TASK GOAL
From the listing below, give again exactly the lines from the line with "Given: Open the Help menu" to the line with "is (700, 500).", ends included, without any pictures.

RECORDS FOR THE TASK

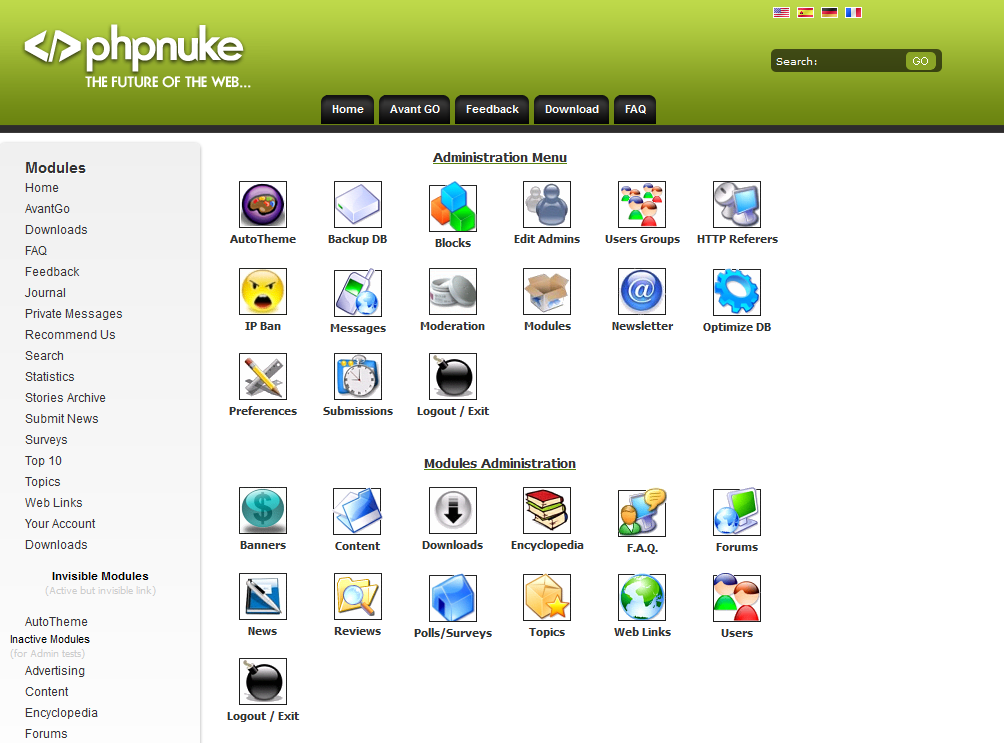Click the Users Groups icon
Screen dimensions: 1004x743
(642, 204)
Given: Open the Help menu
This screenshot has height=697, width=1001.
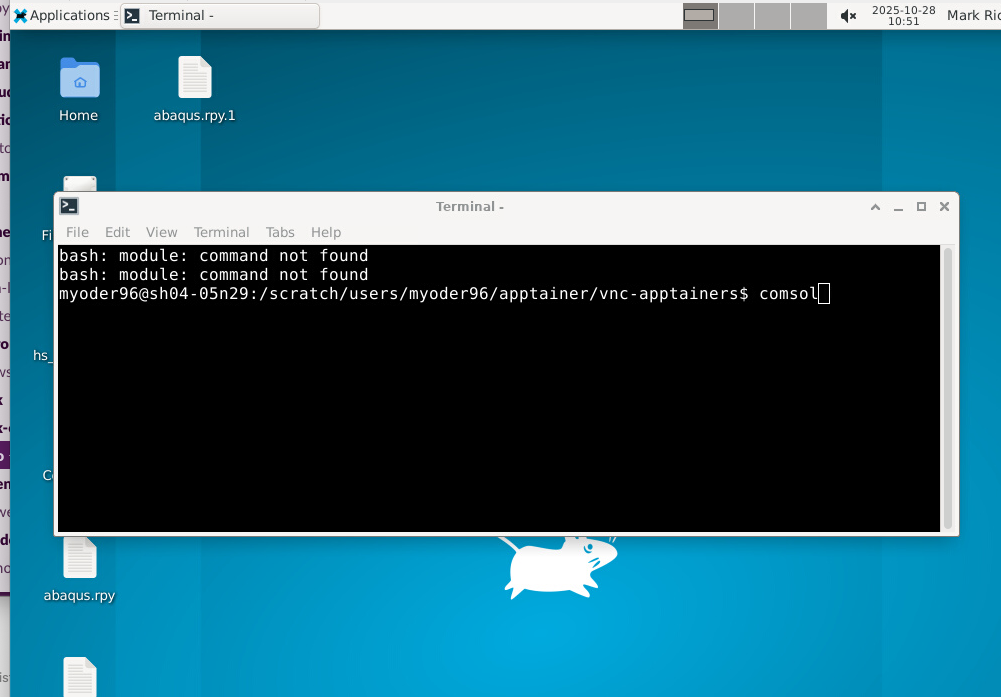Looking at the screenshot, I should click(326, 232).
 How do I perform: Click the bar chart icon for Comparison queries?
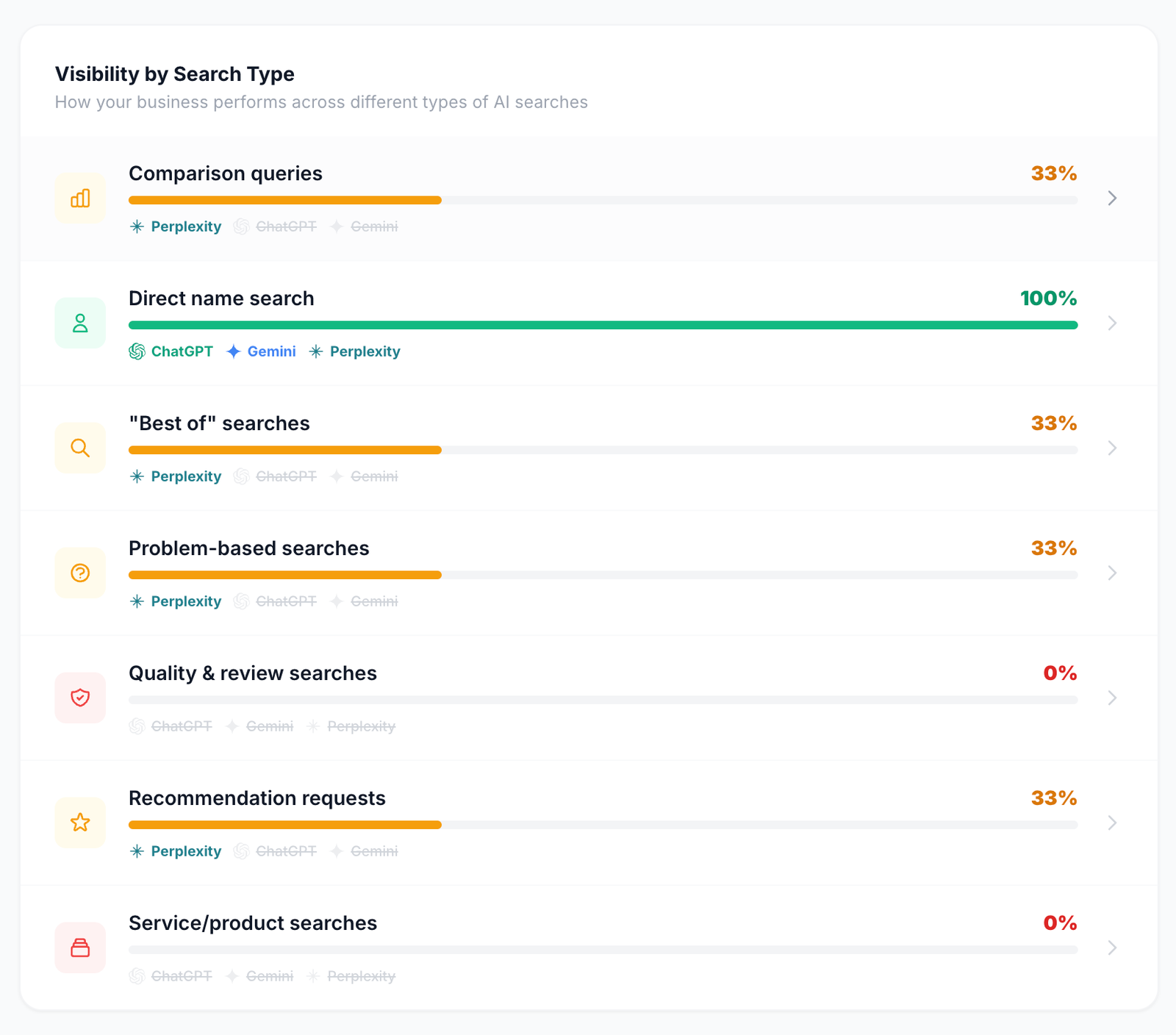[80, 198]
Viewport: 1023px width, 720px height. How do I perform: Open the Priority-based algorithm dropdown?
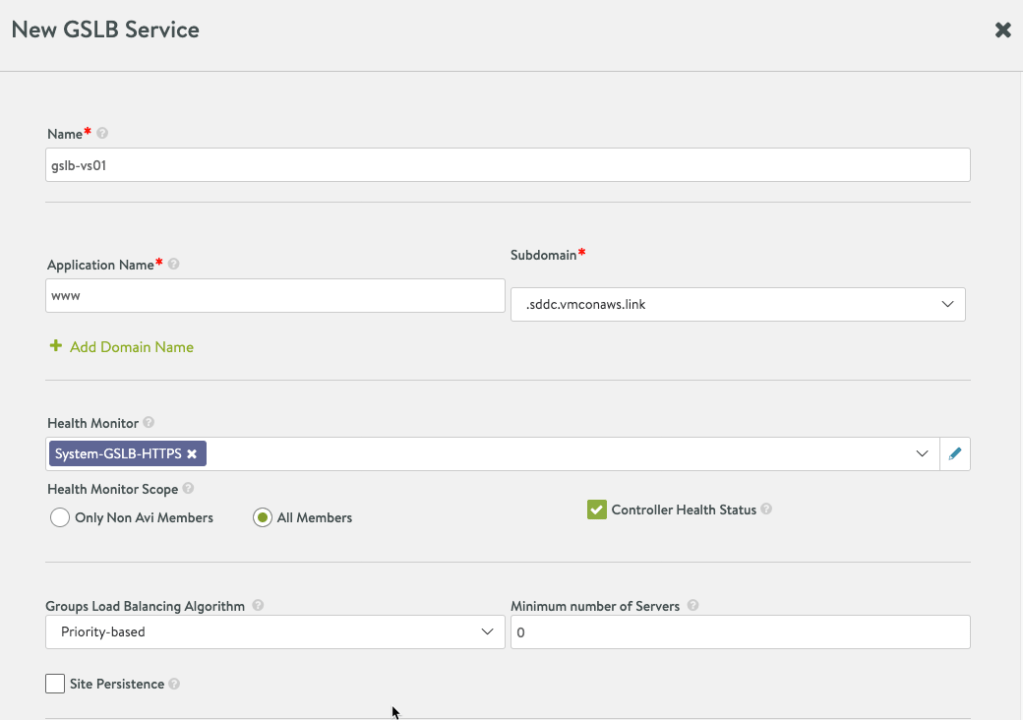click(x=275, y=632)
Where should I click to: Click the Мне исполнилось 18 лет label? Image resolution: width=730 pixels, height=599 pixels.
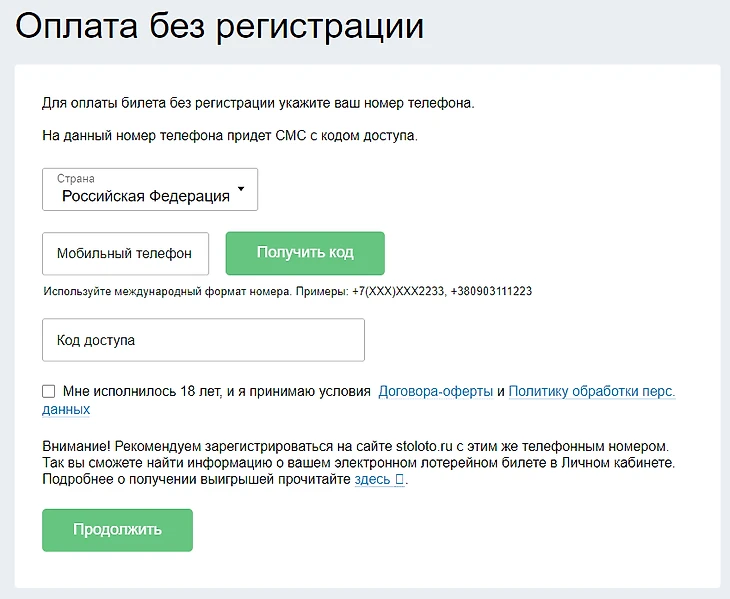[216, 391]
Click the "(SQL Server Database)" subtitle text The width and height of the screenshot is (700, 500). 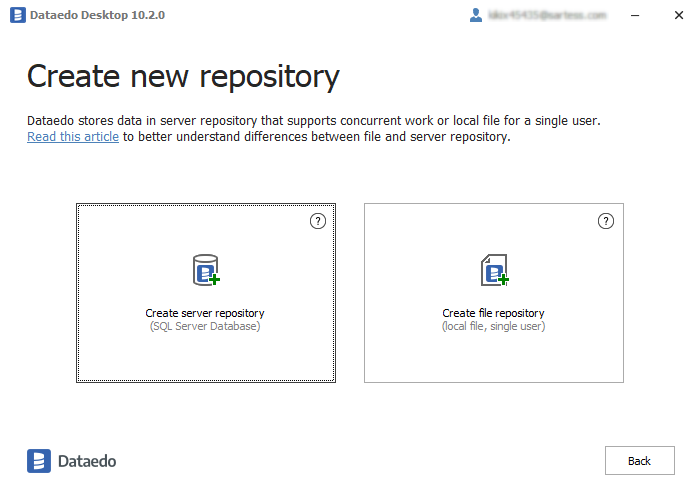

==

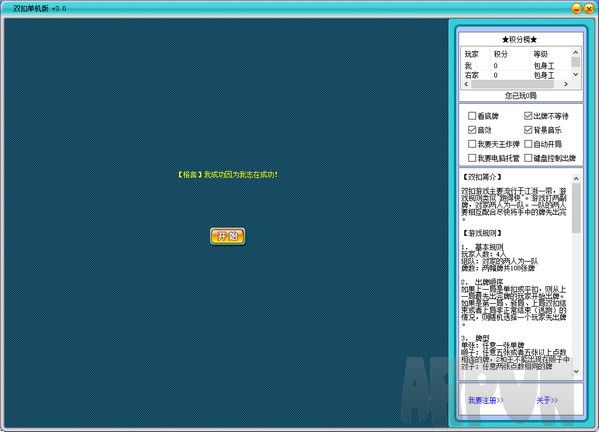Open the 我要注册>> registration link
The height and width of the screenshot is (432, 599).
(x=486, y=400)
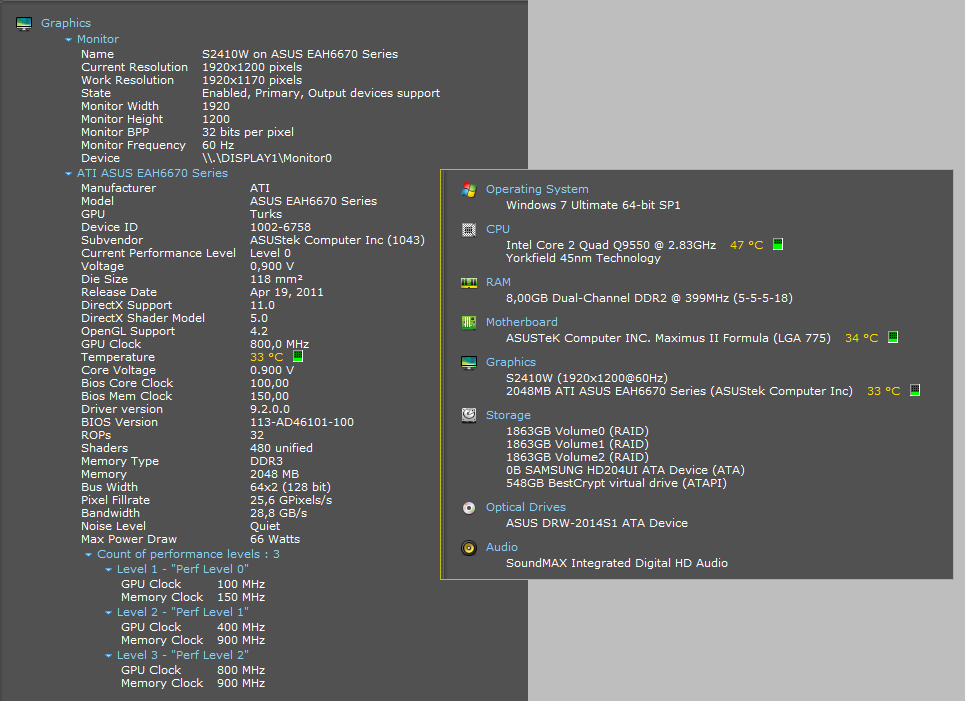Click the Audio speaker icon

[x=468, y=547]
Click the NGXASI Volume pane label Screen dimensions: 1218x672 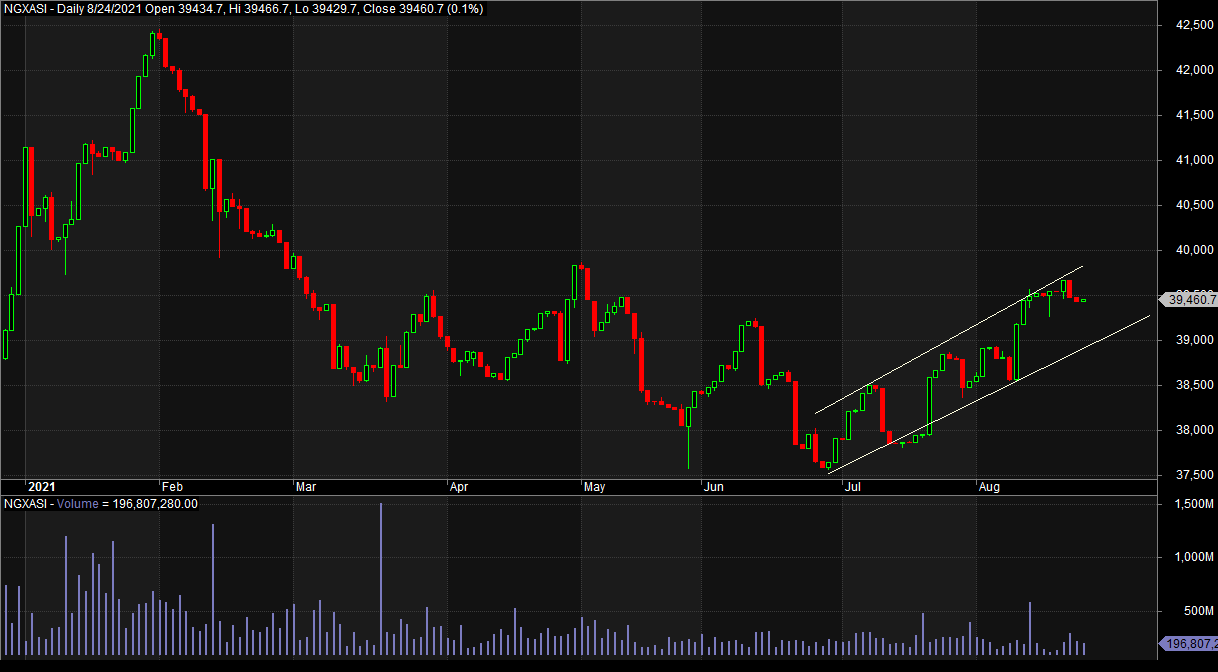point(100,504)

---

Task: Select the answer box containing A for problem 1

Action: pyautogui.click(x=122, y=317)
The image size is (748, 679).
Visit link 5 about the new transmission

TASK RESULT
Given: Open the Help menu
This screenshot has height=697, width=1001.
Looking at the screenshot, I should click(326, 232).
 How do I perform: Click the bar chart icon for Comparison queries?
[80, 198]
Viewport: 1023px width, 720px height. How do I perform: Open the Priority-based algorithm dropdown?
click(x=275, y=632)
Where should I click to: Click the Мне исполнилось 18 лет label? Image resolution: width=730 pixels, height=599 pixels.
[216, 391]
Click the "(SQL Server Database)" subtitle text The width and height of the screenshot is (700, 500). 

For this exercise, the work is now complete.